The human footprint map

Finally, we smoothed the map for pixel neighborhood effects, averaging the value of each cell with those of its direct neighbors (i.e., a 3 × 3 cell neighborhood moving average algorithm). We defined the resulting map as the human footprint, an estimate of the spatial patterns of the direct human modification on Mexico’s land surface with quantitative scores HFi ranging from 0 to 10 for each pixel i, where zero represents an extremely low level of direct modification of land and 10 represents areas where maximum accumulation of human transformation have occurred. It is important to have in mind that under this moving average algorithm the value of 0 in a cell requires that all neighboring cells also had a value of 0.
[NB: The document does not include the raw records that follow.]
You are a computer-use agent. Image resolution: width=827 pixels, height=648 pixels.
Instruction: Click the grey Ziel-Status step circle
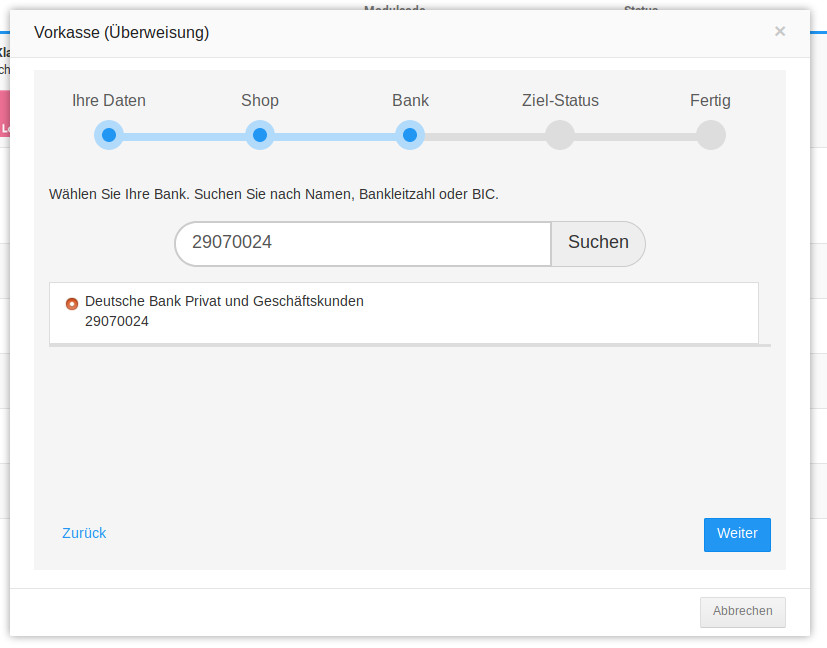560,135
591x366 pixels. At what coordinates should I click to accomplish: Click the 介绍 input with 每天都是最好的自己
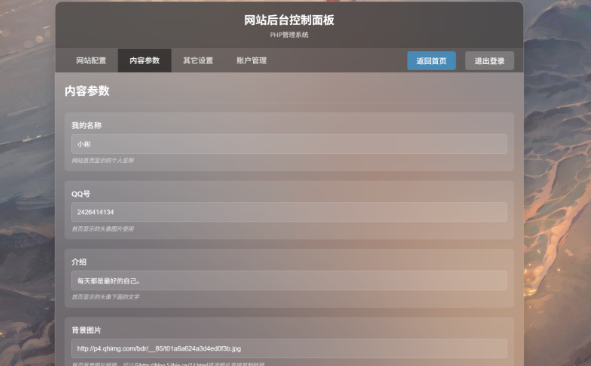[x=289, y=280]
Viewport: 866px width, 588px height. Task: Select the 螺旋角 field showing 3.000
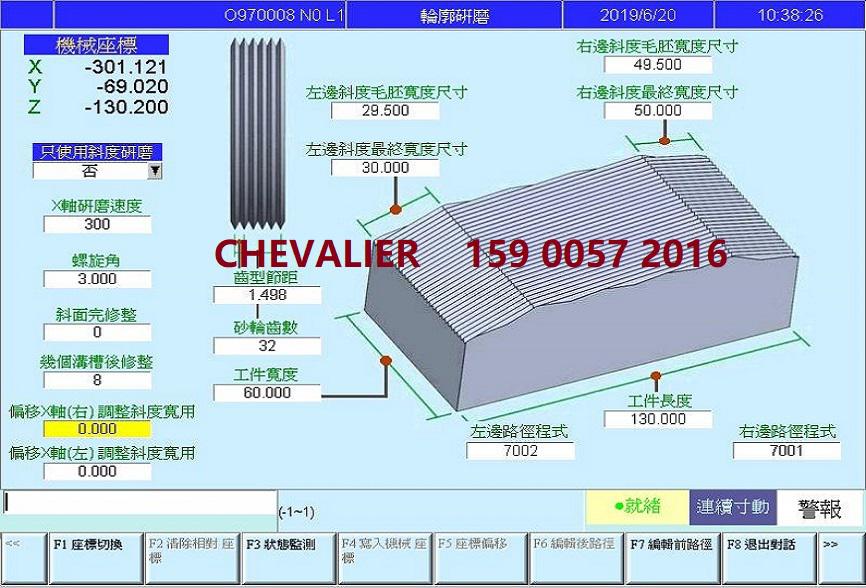(97, 279)
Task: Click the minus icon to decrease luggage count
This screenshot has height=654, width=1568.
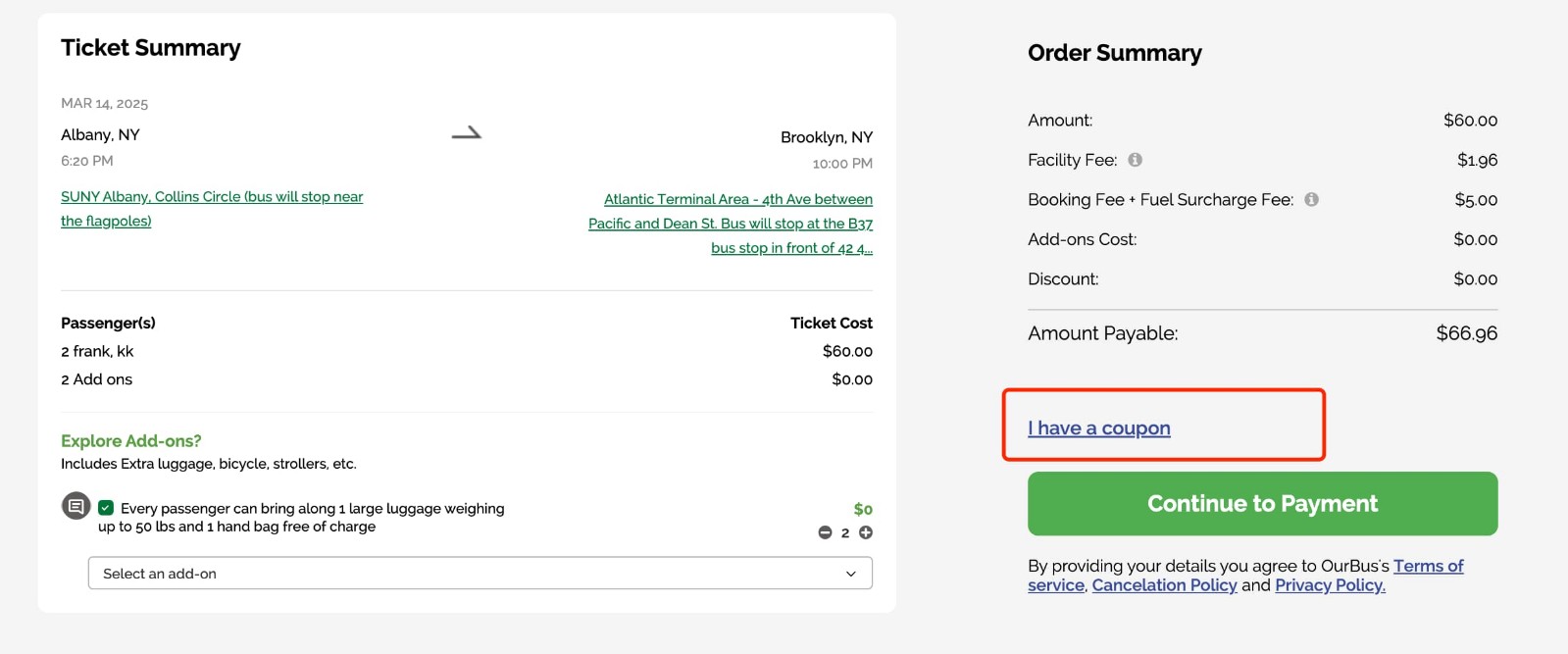Action: 825,532
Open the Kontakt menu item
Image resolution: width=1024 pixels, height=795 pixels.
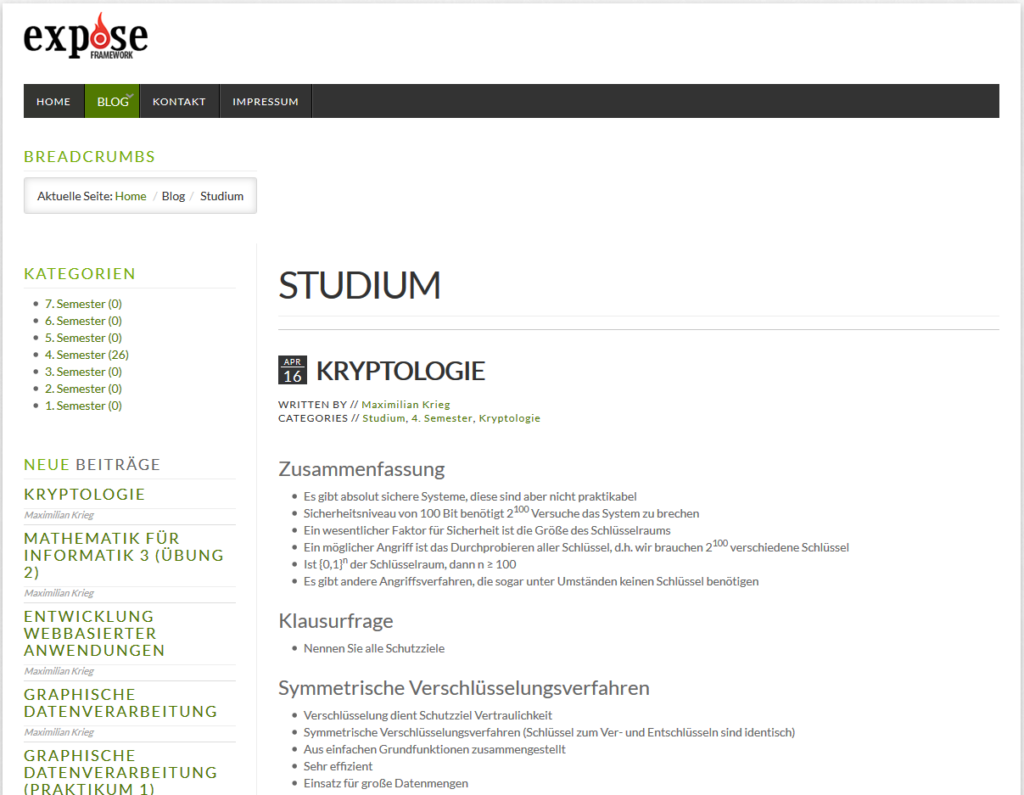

Physical geography and the human footprint

We used the map of ecological regions of North America [35], officially used by INEGI in Mexico. Level I in this map defines large-scale regions based on broad continental-wide patterns of physical geography, climate, and vegetation physiognomy, similar in scale and scope to the ecological concept of biomes. Level II is hierarchically nested within level I and provides ecoregional subdivisions within the larger biomes in terms of distinct sub-continental traits in local physiography, biogeographic history, and biodiversity and endemism [35]. For our study, we modified the level II map in order to achieve the same cartographic detail in the Mexican drylands as in the rest of the country by separating the Warm Deserts category into three distinct ecoregions: Sonoran Desert, Chihuahuan Desert, and Potosí High Plateau (Altiplano Potosino). We explored how the physical geography (expressed in the ecoregions and biomes maps) influences the geographical pattern of the human footprint. To characterize the geographical pattern of HF we calculated: (a) the statistical distribution properties (mean, standard deviation, and skewness) of the human footprint within each ecoregion and each biome, and (b) the mean patch size and percentage of areas within each ecoregion with minimal direct human influence (HF = 0), as an indicator of the size of large continuous areas with extant native vegetation cover. Finally, we decomposed the overall variance in the human footprint into three ANOVA components: (a) variance explained by differences in HF between biomes, (b) variance explained by differences in HF between ecoregions nested-within-biomes, and (c) residual variance, or variance within ecoregions. Because the pixel-level information had been averaged with that of its eight neighbors (except in coastal pixels where the number of neighbors is lower), we conservatively took the total number of 3 × 3 grid cell units as our degrees of freedom for the ANOVA analysis (i.e., that is, although the original rasterized map has 7 793 854 grid cells, we took our degrees of freedom as 865 984).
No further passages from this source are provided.